Prosegue la battaglia tra Microsoft e Apple relativa all’uso del termine “App Store”, definito generico da Microsoft e alla cui accusa Apple ha risposto definendolo la contrazione di “Apple Store”. La scorsa settimana, Apple ha depositato la sua relazione difensiva per mantenere l’uso del termine. Microsoft ha risposto alcune ore fa, contestando la quantità, a loro dire esagerata, di pagine della relazione… E la dimensione dei font. Sono troppo piccoli, secondo Microsoft.

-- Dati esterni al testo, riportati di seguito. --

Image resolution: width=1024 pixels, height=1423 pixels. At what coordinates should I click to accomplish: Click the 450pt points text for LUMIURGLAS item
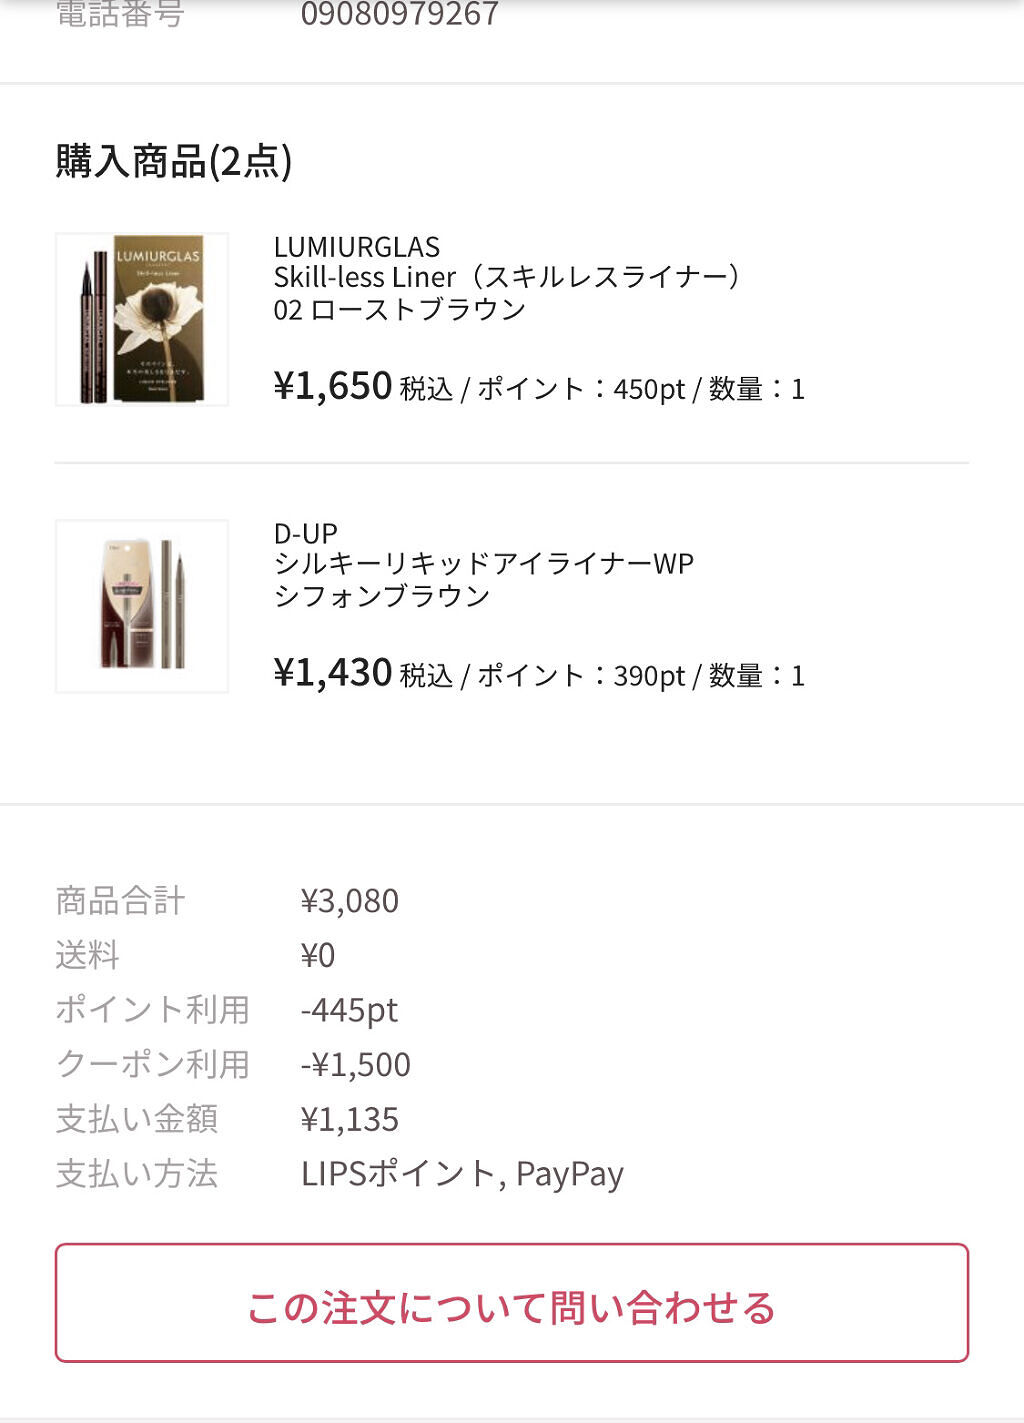(x=649, y=389)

A tal proposito, Microsoft afferma che Apple starebbe violando regole specifiche, con una relazione di 31 pagine a font piccolo quando le regole prevedono, a seconda della dimensione dei caratteri, un massimo: ad esempio, a carattere 11 è concesso un massimo di 25 pagine. L’azienda di Redmond, dunque, contesta a quella di Cupertino la presentazione di relazioni difensive più grandi di quanto concesso, e chiede alla corte di rigettare la mozione di Apple e chiedere una nuova relazione aderente alle regole e all’oggetto della diatriba.
Benché un po’ sciocca, all’apparenza, come richiesta, quella di Microsoft sembrerebbe invece risultare legittima. Staremo a vedere gli sviluppi della vicenda.